What you are asked to do: Reproduce this listing in full.

Exercise input:
· · · · · · ·

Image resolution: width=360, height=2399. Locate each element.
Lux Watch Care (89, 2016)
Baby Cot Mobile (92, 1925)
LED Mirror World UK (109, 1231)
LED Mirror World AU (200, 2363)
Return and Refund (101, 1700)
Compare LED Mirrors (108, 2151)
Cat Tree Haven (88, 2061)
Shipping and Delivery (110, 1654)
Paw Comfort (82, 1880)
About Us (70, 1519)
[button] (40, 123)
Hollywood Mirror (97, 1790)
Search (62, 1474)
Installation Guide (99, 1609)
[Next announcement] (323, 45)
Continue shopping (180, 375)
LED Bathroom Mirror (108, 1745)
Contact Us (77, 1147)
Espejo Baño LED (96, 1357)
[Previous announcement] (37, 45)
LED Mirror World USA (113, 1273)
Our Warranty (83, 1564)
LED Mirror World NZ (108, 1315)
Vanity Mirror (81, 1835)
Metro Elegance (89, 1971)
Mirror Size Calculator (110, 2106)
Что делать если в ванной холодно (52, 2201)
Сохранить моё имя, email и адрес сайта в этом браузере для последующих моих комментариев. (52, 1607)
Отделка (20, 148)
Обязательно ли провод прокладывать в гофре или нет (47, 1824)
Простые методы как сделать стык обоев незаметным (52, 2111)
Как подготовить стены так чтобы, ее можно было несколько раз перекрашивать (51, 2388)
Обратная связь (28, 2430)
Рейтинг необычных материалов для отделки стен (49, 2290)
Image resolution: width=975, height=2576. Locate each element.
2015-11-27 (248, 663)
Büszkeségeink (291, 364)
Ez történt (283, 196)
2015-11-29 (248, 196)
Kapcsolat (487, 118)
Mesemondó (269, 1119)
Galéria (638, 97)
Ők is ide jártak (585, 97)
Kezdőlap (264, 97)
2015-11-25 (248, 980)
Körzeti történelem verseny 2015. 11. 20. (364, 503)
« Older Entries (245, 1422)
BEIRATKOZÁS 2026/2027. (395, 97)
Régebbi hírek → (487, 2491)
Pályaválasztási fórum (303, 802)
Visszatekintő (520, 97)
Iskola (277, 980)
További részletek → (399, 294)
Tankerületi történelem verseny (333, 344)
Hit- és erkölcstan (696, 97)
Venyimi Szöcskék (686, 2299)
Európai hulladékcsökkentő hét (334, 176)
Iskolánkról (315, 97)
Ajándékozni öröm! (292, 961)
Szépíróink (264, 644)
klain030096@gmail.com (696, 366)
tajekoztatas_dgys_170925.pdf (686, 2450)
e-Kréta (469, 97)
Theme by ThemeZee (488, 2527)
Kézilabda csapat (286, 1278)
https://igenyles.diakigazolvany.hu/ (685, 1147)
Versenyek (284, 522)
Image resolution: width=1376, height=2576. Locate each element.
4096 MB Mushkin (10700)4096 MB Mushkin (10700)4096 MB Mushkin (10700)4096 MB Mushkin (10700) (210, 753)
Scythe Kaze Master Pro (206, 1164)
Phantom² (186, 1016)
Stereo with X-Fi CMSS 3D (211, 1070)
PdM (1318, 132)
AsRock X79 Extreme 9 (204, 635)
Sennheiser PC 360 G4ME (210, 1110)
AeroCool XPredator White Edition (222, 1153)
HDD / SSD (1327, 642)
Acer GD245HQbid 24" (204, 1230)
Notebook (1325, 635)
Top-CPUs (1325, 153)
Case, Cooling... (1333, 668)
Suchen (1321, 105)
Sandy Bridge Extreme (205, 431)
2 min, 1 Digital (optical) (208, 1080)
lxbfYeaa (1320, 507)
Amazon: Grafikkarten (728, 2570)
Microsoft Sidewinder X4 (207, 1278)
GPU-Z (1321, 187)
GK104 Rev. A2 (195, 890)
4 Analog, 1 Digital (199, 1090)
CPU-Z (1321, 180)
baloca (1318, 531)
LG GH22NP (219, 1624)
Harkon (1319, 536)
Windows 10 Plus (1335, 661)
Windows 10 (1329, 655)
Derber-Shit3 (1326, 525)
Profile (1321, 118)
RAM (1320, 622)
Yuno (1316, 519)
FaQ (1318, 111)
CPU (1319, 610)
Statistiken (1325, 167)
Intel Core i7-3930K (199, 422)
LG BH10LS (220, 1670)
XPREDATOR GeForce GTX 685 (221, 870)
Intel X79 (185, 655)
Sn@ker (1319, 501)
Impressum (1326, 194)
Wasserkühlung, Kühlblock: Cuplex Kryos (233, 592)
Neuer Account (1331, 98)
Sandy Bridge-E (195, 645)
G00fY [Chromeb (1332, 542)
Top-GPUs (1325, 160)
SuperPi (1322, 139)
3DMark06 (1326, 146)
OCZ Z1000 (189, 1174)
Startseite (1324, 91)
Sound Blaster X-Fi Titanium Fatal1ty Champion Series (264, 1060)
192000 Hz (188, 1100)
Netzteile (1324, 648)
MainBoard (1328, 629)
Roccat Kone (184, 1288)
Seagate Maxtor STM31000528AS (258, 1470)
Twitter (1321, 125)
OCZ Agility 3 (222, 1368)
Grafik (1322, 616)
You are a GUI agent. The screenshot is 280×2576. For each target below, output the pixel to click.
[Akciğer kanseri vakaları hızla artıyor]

· · · · · · ·

Written response:
Image resolution: width=360, height=2399. Locate each element.
Lux Watch Care (89, 2016)
Baby Cot Mobile (92, 1925)
LED Mirror World UK (109, 1231)
LED Mirror World AU (200, 2363)
Return and Refund (101, 1700)
Compare LED Mirrors (108, 2151)
Cat Tree Haven (88, 2061)
Shipping and Delivery (110, 1654)
Paw Comfort (82, 1880)
About Us (70, 1519)
[button] (40, 123)
Hollywood Mirror (97, 1790)
Search (62, 1474)
Installation Guide (99, 1609)
[Next announcement] (323, 45)
Continue shopping (180, 375)
LED Bathroom Mirror (108, 1745)
Contact Us (77, 1147)
Espejo Baño LED (96, 1357)
[Previous announcement] (37, 45)
LED Mirror World USA (113, 1273)
Our Warranty (83, 1564)
LED Mirror World NZ (108, 1315)
Vanity Mirror (81, 1835)
Metro Elegance (89, 1971)
Mirror Size Calculator (110, 2106)
Что делать если в ванной холодно (52, 2201)
Сохранить моё имя, email и адрес сайта в этом браузере для последующих моих комментариев. (52, 1607)
Отделка (20, 148)
Обязательно ли провод прокладывать в гофре или нет (47, 1824)
Простые методы как сделать стык обоев незаметным (52, 2111)
Как подготовить стены так чтобы, ее можно было несколько раз перекрашивать (51, 2388)
Обратная связь (28, 2430)
Рейтинг необычных материалов для отделки стен (49, 2290)
Image resolution: width=975, height=2576. Locate each element.
2015-11-27 (248, 663)
Büszkeségeink (291, 364)
Ez történt (283, 196)
2015-11-29 (248, 196)
Kapcsolat (487, 118)
Mesemondó (269, 1119)
Galéria (638, 97)
Ők is ide jártak (585, 97)
Kezdőlap (264, 97)
2015-11-25 (248, 980)
Körzeti történelem verseny 2015. 11. 20. (364, 503)
« Older Entries (245, 1422)
BEIRATKOZÁS 2026/2027. (395, 97)
Régebbi hírek → (487, 2491)
Pályaválasztási fórum (303, 802)
Visszatekintő (520, 97)
Iskola (277, 980)
További részletek → (399, 294)
Tankerületi történelem verseny (333, 344)
Hit- és erkölcstan (696, 97)
Venyimi Szöcskék (686, 2299)
Európai hulladékcsökkentő hét (334, 176)
Iskolánkról (315, 97)
Ajándékozni öröm! (292, 961)
Szépíróink (264, 644)
klain030096@gmail.com (696, 366)
tajekoztatas_dgys_170925.pdf (686, 2450)
e-Kréta (469, 97)
Theme by ThemeZee (488, 2527)
Kézilabda csapat (286, 1278)
https://igenyles.diakigazolvany.hu/ (685, 1147)
Versenyek (284, 522)
Image resolution: width=1376, height=2576. Locate each element.
4096 MB Mushkin (10700)4096 MB Mushkin (10700)4096 MB Mushkin (10700)4096 MB Mushkin (10700) (210, 753)
Scythe Kaze Master Pro (206, 1164)
Phantom² (186, 1016)
Stereo with X-Fi CMSS 3D (211, 1070)
PdM (1318, 132)
AsRock X79 Extreme 9 (204, 635)
Sennheiser PC 360 G4ME (210, 1110)
AeroCool XPredator White Edition (222, 1153)
HDD / SSD (1327, 642)
Acer GD245HQbid 24" (204, 1230)
Notebook (1325, 635)
Top-CPUs (1325, 153)
Case, Cooling... (1333, 668)
Suchen (1321, 105)
Sandy Bridge Extreme (205, 431)
2 min, 1 Digital (optical) (208, 1080)
lxbfYeaa (1320, 507)
Amazon: Grafikkarten (728, 2570)
Microsoft Sidewinder X4 (207, 1278)
GPU-Z (1321, 187)
GK104 Rev. A2 (195, 890)
4 Analog, 1 Digital (199, 1090)
CPU-Z (1321, 180)
baloca (1318, 531)
LG GH22NP (219, 1624)
Harkon (1319, 536)
Windows 10 Plus (1335, 661)
Windows 10 (1329, 655)
Derber-Shit3 (1326, 525)
Profile (1321, 118)
RAM (1320, 622)
Yuno (1316, 519)
FaQ (1318, 111)
CPU (1319, 610)
Statistiken (1325, 167)
Intel Core i7-3930K (199, 422)
LG BH10LS (220, 1670)
XPREDATOR GeForce GTX 685 (221, 870)
Intel X79 (185, 655)
Sn@ker (1319, 501)
Impressum (1326, 194)
Wasserkühlung, Kühlblock: Cuplex Kryos (233, 592)
Neuer Account (1331, 98)
Sandy Bridge-E (195, 645)
G00fY [Chromeb (1332, 542)
Top-GPUs (1325, 160)
SuperPi (1322, 139)
3DMark06 (1326, 146)
OCZ Z1000 (189, 1174)
Startseite (1324, 91)
Sound Blaster X-Fi Titanium Fatal1ty Champion Series (264, 1060)
192000 Hz (188, 1100)
Netzteile (1324, 648)
MainBoard (1328, 629)
Roccat Kone (184, 1288)
Seagate Maxtor STM31000528AS (258, 1470)
Twitter (1321, 125)
OCZ Agility 3 (222, 1368)
Grafik (1322, 616)
You are a GUI agent. The screenshot is 280×2576. For each target below, output the pixel to click.
[Akciğer kanseri vakaları hızla artıyor]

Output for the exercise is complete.